Matthew Gill: It’s like she said. There are a lot of misconceptions around it. We are from Enhanced VR — a startup we created last year with a couple other students — and our idea is to create peripherals, and other ways we can incorporate VR. We were very fortunate to get accepted to TEDx and be able to show that there is so much more. There’s research and education, but there’s also entertainment like the New York Times app, how you get your news, and even new films. If you look at the indie films festivals, the Sundance Film Festival, there are more VR films that are coming up there. It’s a growing field, market, industry, whatever you want to call it, and it’s expanding so fast. For people to not have the right idea of it when it gets started is essentially not good. If we can help present it in a better light, I’d say that’s what our goal is.

KP: It’s to get people excited about it.

PD: How are you challenging these misconceptions?

MG: With the talk, we just want to introduce the misconceptions. As we progressed, we explained that people don’t know what virtual reality is, the different ways you can access it and what exactly happens while you’re doing it. We transition in little steps from an education standpoint and what it can be used for and how it can help, and then [it] goes a great bit into emotional intelligence.

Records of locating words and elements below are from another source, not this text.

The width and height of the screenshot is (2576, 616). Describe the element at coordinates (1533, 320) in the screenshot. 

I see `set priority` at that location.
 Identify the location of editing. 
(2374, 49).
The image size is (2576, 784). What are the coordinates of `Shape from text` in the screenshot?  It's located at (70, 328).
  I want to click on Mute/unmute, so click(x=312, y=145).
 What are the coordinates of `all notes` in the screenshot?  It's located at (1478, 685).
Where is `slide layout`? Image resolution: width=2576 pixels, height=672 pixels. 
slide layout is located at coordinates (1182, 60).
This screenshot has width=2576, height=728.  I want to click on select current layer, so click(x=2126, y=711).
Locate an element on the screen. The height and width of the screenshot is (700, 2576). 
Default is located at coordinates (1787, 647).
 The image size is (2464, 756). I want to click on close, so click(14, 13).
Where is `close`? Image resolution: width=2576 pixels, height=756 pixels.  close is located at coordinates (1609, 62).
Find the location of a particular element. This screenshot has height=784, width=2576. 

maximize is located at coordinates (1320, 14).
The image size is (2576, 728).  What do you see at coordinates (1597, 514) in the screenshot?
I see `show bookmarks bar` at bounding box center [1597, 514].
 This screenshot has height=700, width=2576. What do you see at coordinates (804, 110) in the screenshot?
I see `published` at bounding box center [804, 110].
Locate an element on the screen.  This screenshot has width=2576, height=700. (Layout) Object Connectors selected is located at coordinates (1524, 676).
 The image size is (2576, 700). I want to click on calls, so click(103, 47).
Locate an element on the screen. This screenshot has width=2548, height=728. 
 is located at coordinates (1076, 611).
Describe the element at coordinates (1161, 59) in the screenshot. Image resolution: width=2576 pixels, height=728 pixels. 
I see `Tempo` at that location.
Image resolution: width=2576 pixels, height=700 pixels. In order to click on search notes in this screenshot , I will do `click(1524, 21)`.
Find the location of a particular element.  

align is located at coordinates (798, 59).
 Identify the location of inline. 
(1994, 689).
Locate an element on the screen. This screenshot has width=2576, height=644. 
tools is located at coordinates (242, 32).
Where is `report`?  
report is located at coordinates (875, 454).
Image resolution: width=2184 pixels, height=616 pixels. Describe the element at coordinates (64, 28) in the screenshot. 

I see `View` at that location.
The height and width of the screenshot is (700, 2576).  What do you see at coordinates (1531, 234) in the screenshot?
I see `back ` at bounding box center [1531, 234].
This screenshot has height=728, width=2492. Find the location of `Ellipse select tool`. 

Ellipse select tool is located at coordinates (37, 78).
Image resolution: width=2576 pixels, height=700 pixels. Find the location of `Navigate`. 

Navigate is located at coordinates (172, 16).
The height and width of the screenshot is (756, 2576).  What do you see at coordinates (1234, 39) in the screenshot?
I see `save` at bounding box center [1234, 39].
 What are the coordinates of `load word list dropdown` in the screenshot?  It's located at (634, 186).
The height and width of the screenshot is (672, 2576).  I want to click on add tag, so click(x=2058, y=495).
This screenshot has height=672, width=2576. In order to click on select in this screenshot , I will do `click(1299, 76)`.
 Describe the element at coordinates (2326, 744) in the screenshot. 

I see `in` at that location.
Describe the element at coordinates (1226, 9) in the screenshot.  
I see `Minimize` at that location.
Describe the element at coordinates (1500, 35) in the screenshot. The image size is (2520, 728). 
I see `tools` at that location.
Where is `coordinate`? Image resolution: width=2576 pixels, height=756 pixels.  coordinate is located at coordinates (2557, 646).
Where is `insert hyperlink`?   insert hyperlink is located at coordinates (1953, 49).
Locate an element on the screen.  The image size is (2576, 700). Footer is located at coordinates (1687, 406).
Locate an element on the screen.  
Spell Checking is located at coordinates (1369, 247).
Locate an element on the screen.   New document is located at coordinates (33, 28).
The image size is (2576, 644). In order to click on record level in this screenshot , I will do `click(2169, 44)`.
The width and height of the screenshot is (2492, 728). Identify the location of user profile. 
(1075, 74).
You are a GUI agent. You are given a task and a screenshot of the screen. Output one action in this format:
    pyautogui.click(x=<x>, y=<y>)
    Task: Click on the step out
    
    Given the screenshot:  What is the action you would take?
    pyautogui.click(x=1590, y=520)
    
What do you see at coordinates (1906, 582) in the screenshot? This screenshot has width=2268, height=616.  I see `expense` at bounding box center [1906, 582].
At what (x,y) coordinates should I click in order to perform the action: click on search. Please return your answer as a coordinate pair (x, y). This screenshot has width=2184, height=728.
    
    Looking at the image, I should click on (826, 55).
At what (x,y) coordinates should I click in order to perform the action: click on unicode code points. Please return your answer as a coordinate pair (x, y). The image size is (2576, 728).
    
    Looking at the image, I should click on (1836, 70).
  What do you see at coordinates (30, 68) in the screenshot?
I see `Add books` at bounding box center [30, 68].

KP: [With] a video of a user using the simulator we actually made, and then at the end of the speech we’re going to have this mini virtual reality experience, so we’ll dim the lights and get the audience involved.

MP: We want to keep the audience engaged.

KP: As much as we can.

MP: We ask them, you can say, almost rhetorical questions during the beginning. The fact is we’re trying to immerse these people, and trying to get them into thinking as much as they can and connect them and force their imagination. At the end of the talk , we give them their own little virtual reality trip where we make our own version of the Paris attack video that you see on the New York Times. We took the same plotline and how they went about it, but we presented it in a way that can keep people engaged but not zone out like they’re just watching a video. It’s pictures, but we describe the audio. So if people are having issues imagining what’s going on, they can hear the sounds of traffic, they can hear the sound of people talking in the background. So it really kind of fills in the whole story. At the end we hope that people can really connect it, and they really come away with something memorable, and that again, VR is what it is. What we’re doing as a team with Enhanced VR, we already have a two degree of freedom simulator —

PD: What is that?

KP: So basically you can move backwards and forwards and side to side. So angles of movement.

MG: There’s many more, you can go up to six. But essentially what this one can do is, we have it set up for racing. We can put you on basically every track in the world in any car that you want and make it seem like you’re in the seat, feeling the forces. We have a vest that we made at a hardware hackathon, at the HackBU, so you can feel the vibrations in your chest too.

PD: Would you say you decided to talk at TEDx to expose VR more and get people excited about it?

MG: This talk is called “Flip the Script.” So we thought this would be a good way to make a flip on how people see VR, and we wanted to present it the different way that we can.